# My oldest son has been curious lately



## katiekr (Nov 24, 2016)

My oldest son has been curious about something lately and did tell us 3 weeks ago,date a transgendered female.He is pretty much open to my husband and I through his life,knows we are supportive of him.We raised him right and taught him to be himself in a good way.Seen he is happy,met his new girlfriend Mariah last night and they started dating 2 weeks ago.Mariah is transgedered,a pre op and he still loves her supporting her decision not to have the final operation last month.Mariah started her transition 3 years ago and he met her through a friend of his.My husband and I support them dating and do like Mariah.Learned her family likes him and Mariah is his age,20.I told Mariah that I want to know her more sometime and she is for it.


----------



## WorkingOnMe (Mar 17, 2012)

Do you have a question? I think you're doing the right thing supporting them.


----------



## MrsHolland (Jun 18, 2016)

They started dating only 2 weeks ago and have already met each others families. That is just odd. Well in my world it would be.


----------



## browser (Oct 26, 2016)

I don't get the attraction for a transgendered female by a "normal" male.

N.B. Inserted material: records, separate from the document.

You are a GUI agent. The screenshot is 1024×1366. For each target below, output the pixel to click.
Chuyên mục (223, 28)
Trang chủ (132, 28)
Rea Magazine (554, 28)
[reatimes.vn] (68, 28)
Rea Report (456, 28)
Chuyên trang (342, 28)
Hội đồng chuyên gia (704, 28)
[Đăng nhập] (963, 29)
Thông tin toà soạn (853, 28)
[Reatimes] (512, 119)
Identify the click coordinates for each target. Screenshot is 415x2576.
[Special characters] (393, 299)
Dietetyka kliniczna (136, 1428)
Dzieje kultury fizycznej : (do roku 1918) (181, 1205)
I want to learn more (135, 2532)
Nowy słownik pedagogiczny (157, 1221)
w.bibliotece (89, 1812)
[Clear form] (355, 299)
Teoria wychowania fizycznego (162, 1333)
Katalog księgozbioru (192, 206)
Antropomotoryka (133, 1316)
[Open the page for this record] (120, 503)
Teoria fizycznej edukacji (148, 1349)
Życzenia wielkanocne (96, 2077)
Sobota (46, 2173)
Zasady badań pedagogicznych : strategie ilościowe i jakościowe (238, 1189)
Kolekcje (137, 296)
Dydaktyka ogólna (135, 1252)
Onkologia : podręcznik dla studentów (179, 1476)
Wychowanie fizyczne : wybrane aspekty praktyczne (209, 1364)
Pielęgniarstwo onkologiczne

I mean, does your son find regular women - those who were born with a vj- attractive? Or only those born with a penis that is then surgically inverted to supposedly look and feel like a vj, to be attractive?

If so, why is that? Is it something about the fact that they used to have a penis and now they don't?


----------



## jb02157 (Apr 16, 2014)

browser said:


> I don't get the attraction for a transgendered female by a "normal" male.
> 
> I mean, does your son find regular women - those who were born with a vj- attractive? Or only those born with a penis that is then surgically inverted to supposedly look and feel like a vj, to be attractive?
> 
> If so, why is that? Is it something about the fact that they used to have a penis and now they don't?


I'm with you, I don't get it either. If I was the kid's parent I would not be supporting the relationship.


----------



## browser (Oct 26, 2016)

Especially if you're looking forward to grandchildren.


----------



## uhtred (Jun 22, 2016)

If he is an adult, his life, his choices. Support whatever makes him happy.

If he is still underage, I would make the same recommendation for any young person dating: this is the time of your life to meet people, have fun. Don't get into a permanent relationship too early in life.


----------



## Hope1964 (Sep 26, 2011)

What is a transgendered female - a guy turning into a woman or a woman turning into a guy?


----------



## browser (Oct 26, 2016)

Hope1964 said:


> What is a transgendered female - a guy turning into a woman or a woman turning into a guy?


I am happy to answer your question with "I don't know and I don't care and if he or she gets off on watching me take a piss in the men's room then have at it.

:grin2:


----------